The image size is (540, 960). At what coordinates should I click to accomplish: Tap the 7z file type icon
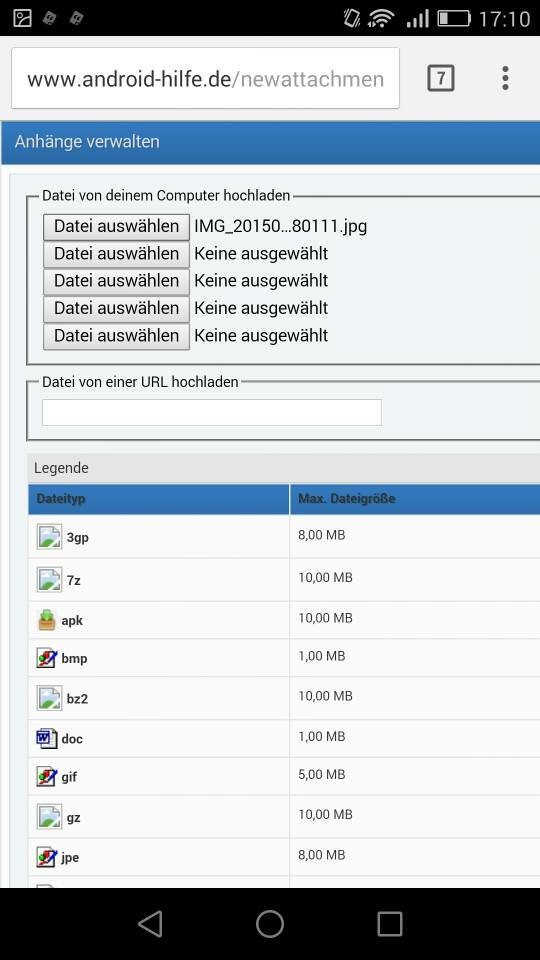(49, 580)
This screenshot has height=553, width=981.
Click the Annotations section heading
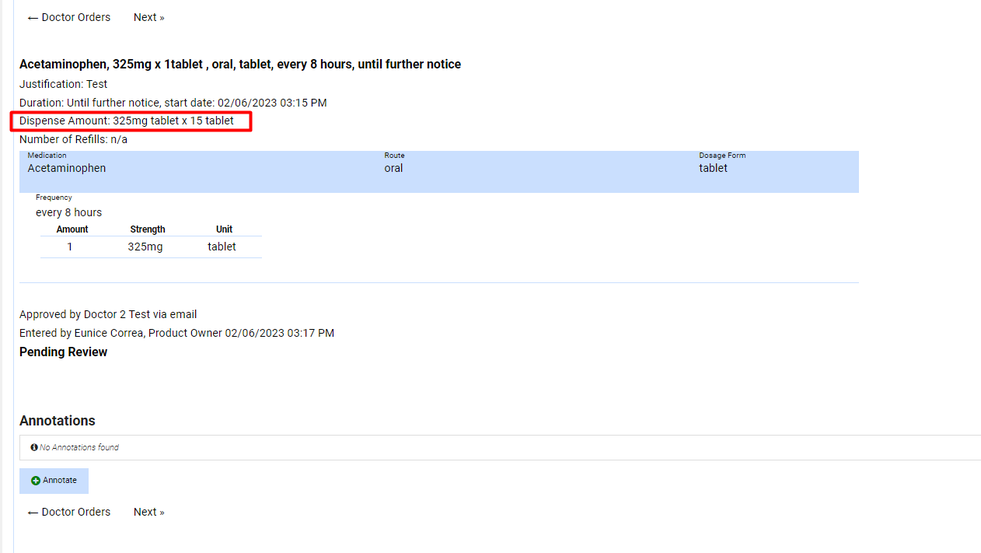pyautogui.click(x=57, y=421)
..............................
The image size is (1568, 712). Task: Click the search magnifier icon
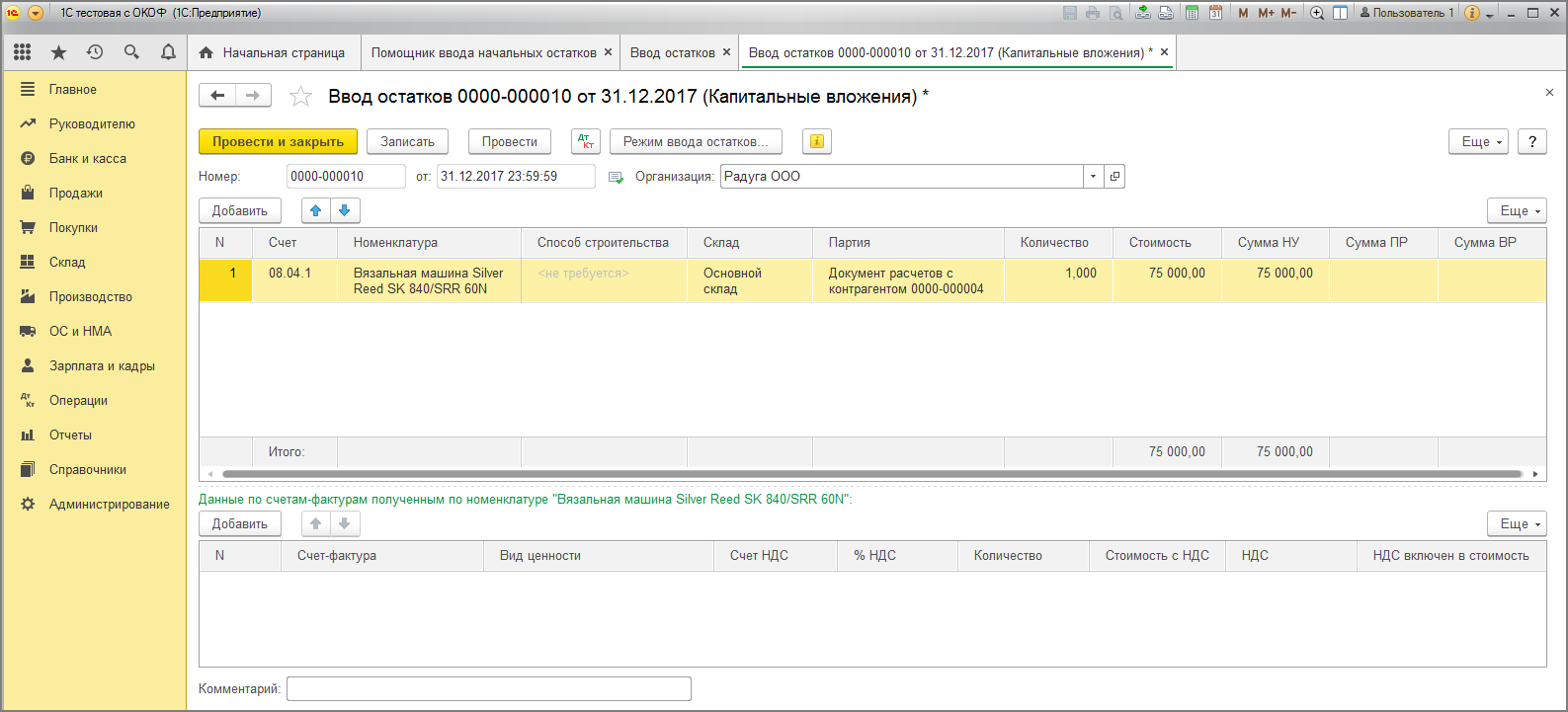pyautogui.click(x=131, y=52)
..............................
Short exercise.
Set out the entries above as a numbered list, from the line containing "The image size is (540, 960)." through the line containing "pyautogui.click(x=57, y=421)", skipping blank lines. Leave out the pictures.

Response for this exercise.
1. The image size is (540, 960). At what coordinates should I click to accomplish: Tap the 7z file type icon
2. (49, 580)
3. This screenshot has height=553, width=981.
4. Click the Annotations section heading
5. pyautogui.click(x=57, y=421)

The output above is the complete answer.